Недели за две до того, как сдох твой пес, сам я с дочкой топал к Дублину. Осла при нас тогда не было, бо одолжили его одной женщине, что торговала с лотка рыбой на юго-западе Коннемары. Осла и повозку берегла она для нас, пока мы были в отлучке, и собиралась дать нам то-сё за то, что дали попользоваться в разгар года. Старой шельмой она оказалась, тетка-то, бо продала осла нашего одному человеку, повозку другому, и хлопот нам был полон рот добывать их себе обратно, — но речь не о том.

Как-то утром ни свет ни заря шагали мы по дороге, что ведет с гор в Доннибрук. Я только-только подобрал гусика, что шел, задрав клюв, и подумал, не продать ли добычу в городе тому, кому нужен гусь.

Завернули мы за поворот дороги (местность там с изгибами), и увидел я двоих мужиков: они сидели в траве по обе стороны от дороги. Сидели те двое, разделенные целой дорогой, и были начисто, вот как есть целиком и полностью, голые.

Даже сорочек не было на них, ни даже шапок, ничегошеньки не было, не считая того, в чем народились они.

«Ух! — сказал я себе и схватил дочку за руку. — Другой дорогой пойдем», — сказал я, развернулись мы и двинулись прочь вместе с гусем.

Но те двое пошли за нами с гусем — и догнали.

Один был круглоглавый ворюга — голова у него и впрямь смотрелась так, будто изваляли ее в дегте, и, надеюсь, так оно и было. Второй — смазливый парнишка, не стригший волос с тех пор, как был мамкин сын.

«Отцепитесь вы оба, — сказал я, — непристойные вы бесы. Чего надо вам от честных людей, шкуры вы эдакие?»

Круглоглавый скакал вокруг меня, будто резиновый мячик.

«Сымай одежу, мистер», — сказал он.

«Что?» — вскричал я.

«Сымай одежу по-быстрому, — сказал он, — или порешу».

Ну, прыгнул я на середку дороги, замахнулся гусем да вмазал парню с такой силой по башке, что гуся порвало. Тут парень бросился на меня, и покатились мы по земле, как гром и молния, пока второй не влез, и тогда Мэри принялась лупить нашу кучу-малу палкой, какая при ней имелась, но парни внимания на нее обратили не больше, чем на муху.
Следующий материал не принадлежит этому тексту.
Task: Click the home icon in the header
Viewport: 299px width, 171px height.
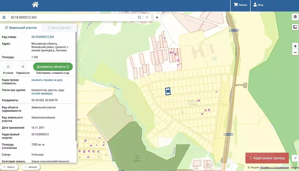Action: [35, 4]
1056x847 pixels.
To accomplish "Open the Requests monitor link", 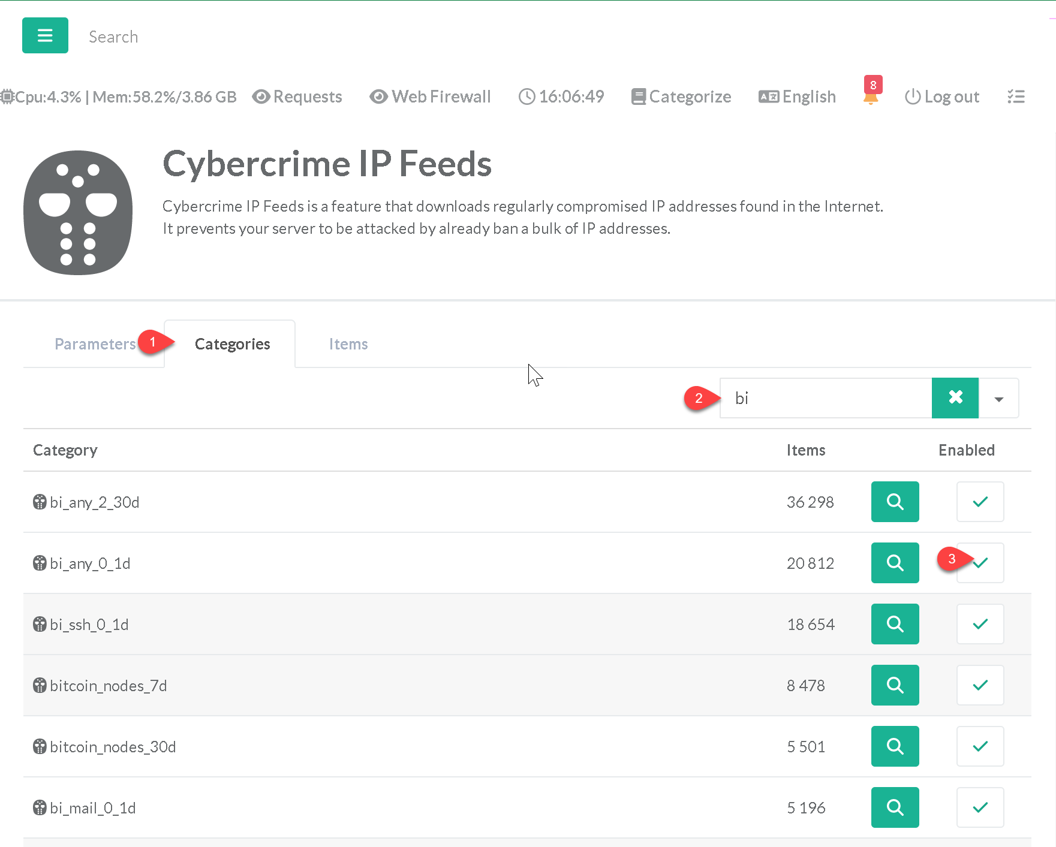I will coord(297,97).
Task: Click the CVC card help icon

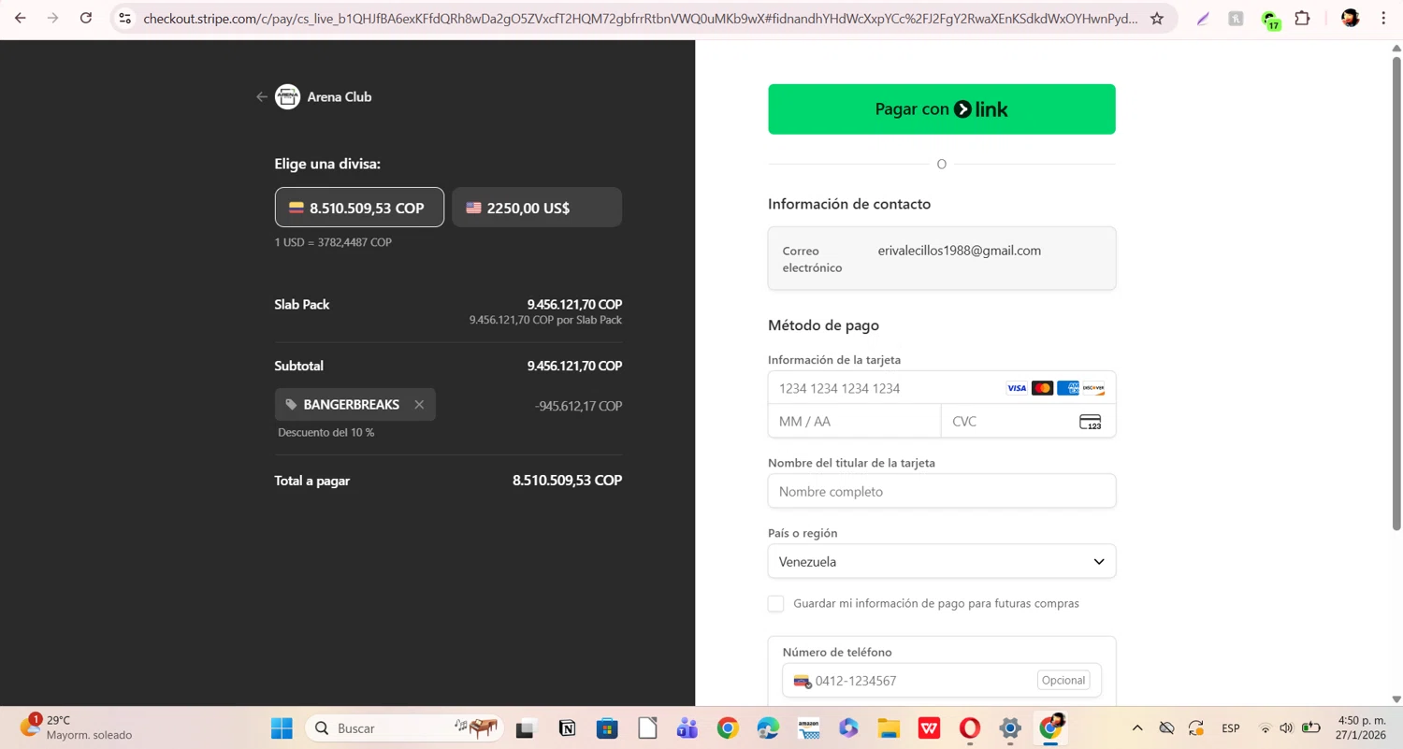Action: click(x=1090, y=422)
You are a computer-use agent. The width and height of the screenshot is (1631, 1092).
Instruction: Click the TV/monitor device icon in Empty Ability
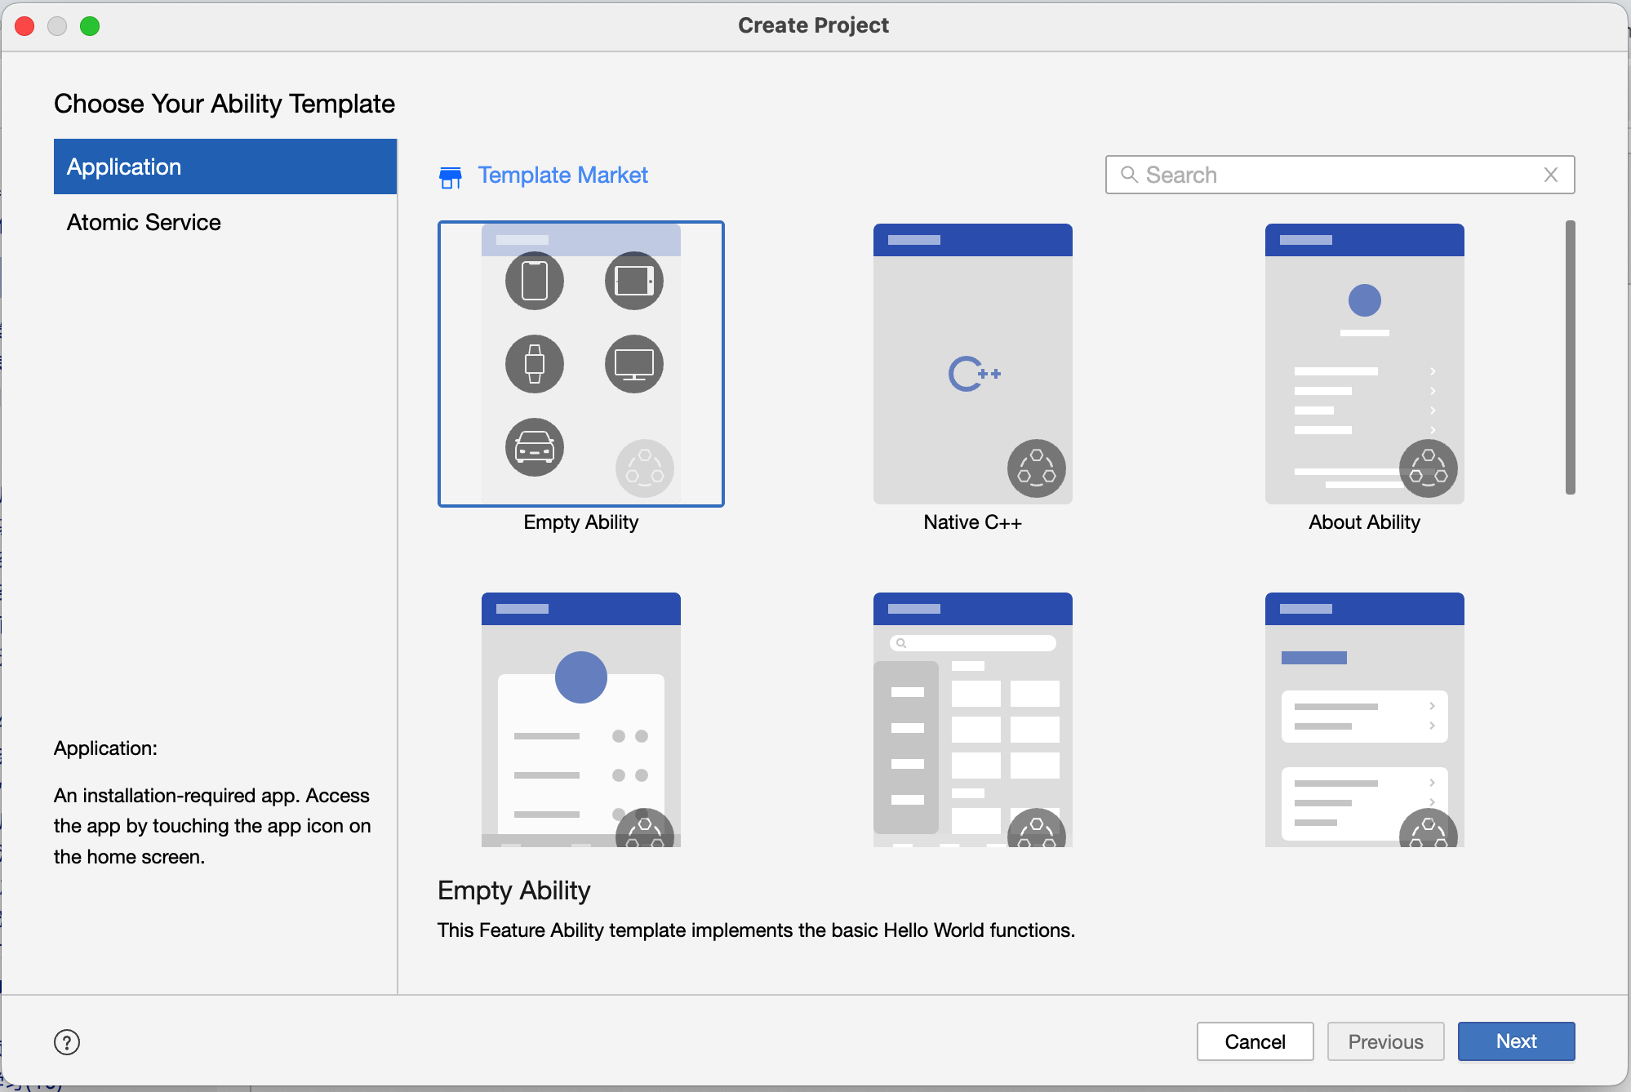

Не успел бы и присвистнуть, мистер, раздели они меня догола, а не успел бы присвистнуть вторично, раздели и девчонку — и во весь опор помчались по дороге с нашей одеждой под мышкой.

— Батюшки! — воскликнул Билли Музыка.

— Говорю же, ухмыльнулся Патси. — Остались мы с девчонкой посреди дороги, нечем прикрыть наготу, кроме драного гуся.

— Чуднáя картина была, — проговорил Билли Музыка, задумчиво глядя на Мэри.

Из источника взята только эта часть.